# Put on 3 day week and 10% pay cut; then Company takes on FAS Work Placement Programme



## Marbil (20 Jan 2011)

I was given a 10% paycut last year and then put on a 3 day as the company allegedly couldn't afford to pay me.

They then took on a FAS WPP and are paying this person 250 'expenses' (unvouched).  

As this person does my job on the days I don't work, and the fact that I had to sign on for the days I dont work, isnt this illegal of the company to pay someone else to do my job?

I know they are just using the WPP which makes it even worse!

Can anyone advise me?  Thank you!


----------



## Guest105 (20 Jan 2011)

That is an appalling breech of the WWP scheme. see a solicitor immediately, what a rotton thing to do to you.


----------



## bluemac (20 Jan 2011)

I think you find FAS pays your employer to take them on as well..


----------



## FASWPP (21 Jan 2011)

Attn Marbil,
We have noted your post and would appreciate if you would contact us on wppqueries@fas.ie to discuss.
FAS Work Placement Programme


----------



## Black Sheep (21 Jan 2011)

Shouldn't SW also be made aware of this if you are receiving JB for the days you are not working while they are taking on someone else as a replacement


----------



## Daisy Jones (26 Oct 2011)

Are employees of a company who host a Community Employment Scheme or WPP's not protected by Unions?  I thought that a company could only get approval for these scheme's when they give a guarantee that no workers will be displaced if you have one.  Am I wrong?


----------



## Daisy Jones (2 Nov 2011)

I have been trying to find the answer to the question posed in my previous post through other websites to no avail.  Does anyone know the answer please?
┄┄┄┄┄┄
REQUESTS>
1. Rewrite the FAS pay-cut thread from "## Black Sheep" to "Am I wrong?", changing "Community Employment Scheme" to "Community Employment Programme".
2. Write what comes next in the FAS pay-cut thread, picking up after its last post.
The items after the FAS pay-cut thread are not needed.

RECORD EXCERPTS>
┄┄┄┄┄┄
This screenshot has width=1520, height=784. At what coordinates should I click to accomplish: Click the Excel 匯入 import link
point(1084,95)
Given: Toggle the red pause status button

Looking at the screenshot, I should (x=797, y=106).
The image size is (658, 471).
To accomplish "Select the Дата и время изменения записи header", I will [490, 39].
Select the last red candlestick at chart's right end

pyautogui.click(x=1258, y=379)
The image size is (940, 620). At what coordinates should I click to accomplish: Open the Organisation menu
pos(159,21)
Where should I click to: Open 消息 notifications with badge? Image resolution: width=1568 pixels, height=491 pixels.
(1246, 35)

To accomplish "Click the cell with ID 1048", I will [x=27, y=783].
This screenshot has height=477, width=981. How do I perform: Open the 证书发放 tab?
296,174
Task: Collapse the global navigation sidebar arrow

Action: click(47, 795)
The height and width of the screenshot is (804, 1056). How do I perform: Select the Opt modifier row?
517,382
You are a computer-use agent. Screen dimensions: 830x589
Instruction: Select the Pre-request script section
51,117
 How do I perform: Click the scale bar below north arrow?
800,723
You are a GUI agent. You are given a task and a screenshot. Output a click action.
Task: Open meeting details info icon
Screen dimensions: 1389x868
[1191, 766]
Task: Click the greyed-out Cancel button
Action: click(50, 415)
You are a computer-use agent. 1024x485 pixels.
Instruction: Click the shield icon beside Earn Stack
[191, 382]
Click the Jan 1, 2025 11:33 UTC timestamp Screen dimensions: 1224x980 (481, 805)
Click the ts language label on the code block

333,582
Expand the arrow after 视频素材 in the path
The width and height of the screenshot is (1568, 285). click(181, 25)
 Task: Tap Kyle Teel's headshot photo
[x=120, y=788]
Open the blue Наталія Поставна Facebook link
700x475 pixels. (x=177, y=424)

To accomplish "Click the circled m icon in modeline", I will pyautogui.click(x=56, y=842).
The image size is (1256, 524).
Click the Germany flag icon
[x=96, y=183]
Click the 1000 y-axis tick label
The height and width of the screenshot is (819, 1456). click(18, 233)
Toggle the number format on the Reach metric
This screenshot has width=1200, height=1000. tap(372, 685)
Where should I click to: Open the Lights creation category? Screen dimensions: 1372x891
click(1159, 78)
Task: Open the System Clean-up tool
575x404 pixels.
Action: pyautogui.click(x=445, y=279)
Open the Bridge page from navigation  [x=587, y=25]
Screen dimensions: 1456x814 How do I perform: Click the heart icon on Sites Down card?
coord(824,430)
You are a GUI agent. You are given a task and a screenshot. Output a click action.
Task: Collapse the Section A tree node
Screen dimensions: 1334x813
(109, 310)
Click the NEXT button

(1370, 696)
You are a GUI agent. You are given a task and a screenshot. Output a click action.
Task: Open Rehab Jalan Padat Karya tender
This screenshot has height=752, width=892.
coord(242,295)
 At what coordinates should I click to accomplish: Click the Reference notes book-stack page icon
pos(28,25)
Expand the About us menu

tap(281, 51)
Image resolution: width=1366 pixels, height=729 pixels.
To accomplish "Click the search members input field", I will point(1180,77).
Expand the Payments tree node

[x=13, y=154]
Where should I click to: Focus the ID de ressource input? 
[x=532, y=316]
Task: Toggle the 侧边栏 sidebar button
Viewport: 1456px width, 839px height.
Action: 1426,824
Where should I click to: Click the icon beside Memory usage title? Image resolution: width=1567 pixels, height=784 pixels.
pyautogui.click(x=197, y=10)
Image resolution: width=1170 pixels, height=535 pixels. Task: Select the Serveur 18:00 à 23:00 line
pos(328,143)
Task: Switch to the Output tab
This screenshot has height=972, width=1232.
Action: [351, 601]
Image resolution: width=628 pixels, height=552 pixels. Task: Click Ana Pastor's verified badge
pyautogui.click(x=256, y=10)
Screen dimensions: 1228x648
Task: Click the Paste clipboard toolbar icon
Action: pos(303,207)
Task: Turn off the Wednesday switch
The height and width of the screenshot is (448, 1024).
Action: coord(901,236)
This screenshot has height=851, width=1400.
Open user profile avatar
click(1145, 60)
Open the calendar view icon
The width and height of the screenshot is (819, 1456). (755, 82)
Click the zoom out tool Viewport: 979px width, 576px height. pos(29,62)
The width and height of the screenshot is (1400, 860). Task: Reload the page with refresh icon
┄┄┄┄┄┄
RESPONSES TO THE TASKS>
1.
## Black Sheep (21 Jan 2011)

Shouldn't SW also be made aware of this if you are receiving JB for the days you are not working while they are taking on someone else as a replacement


----------



## Daisy Jones (26 Oct 2011)

Are employees of a company who host a Community Employment Programme or WPP's not protected by Unions?  I thought that a company could only get approval for these scheme's when they give a guarantee that no workers will be displaced if you have one.  Am I wrong?

2.
----------



## onq (2 Nov 2011)

I think you should engage with FASWPP from Post #4 aboveand contact them on wppqueries@fas.ie


----------



## pudds (2 Nov 2011)

Daisy Jones said:


> Are employees of a company who host a Community Employment Scheme or WPP's not protected by Unions?  I thought that a company could only get approval for these scheme's when they give a guarantee that no workers will be displaced if you have one.  Am I wrong?



that is very true and in my case this year I've heard the unions said if there are any breaches of agreements this year they will not sign off on another years project.


----------



## Daisy Jones (4 Nov 2011)

Thank you for all your replies.  I e-mailed the FASWWP a couple of days ago but no response yet.  I will keep you all updated on any progress.


----------



## Daisy Jones (9 Nov 2011)

I have e-mailed FASWWP a total of three times with no reply and the FASWWP applications section once.  No-one has replied.  Thank you to pudds for the reply, which I believe, but I would really like an official response to this query.  The fact they have not replied at all makes me suspicious.


----------



## Complainer (9 Nov 2011)

Daisy Jones said:


> I have e-mailed FASWWP a total of three times with no reply and the FASWWP applications section once.  No-one has replied.  Thank you to pudds for the reply, which I believe, but I would really like an official response to this query.  The fact they have not replied at all makes me suspicious.



Why not ask your friendly local TD to submit a parliamentary question? They shouldn't have to do this, but it might help to get a real answer for you.


----------



## Leo (9 Nov 2011)

You might get a better response by phoning them. Many bodies such as this are quite poor at responding to email.


----------



## MacCumhaill (28 Dec 2011)

any update on this? A similar situation happened to me last year, my company put me on a 3 day week, and had a retired worked cover the other two days, this continued for 4 months, and I put them under pressure by contacting the LRC. They put me back on a 5 day week, then employed an extra member of staff (total now 4). They basically had broken my contract, without the required notice or agreement for a short term financial gain, under the guise that there was not enough work to employ me full time. Let us know how your situation is going?


----------



## hopalong (28 Dec 2011)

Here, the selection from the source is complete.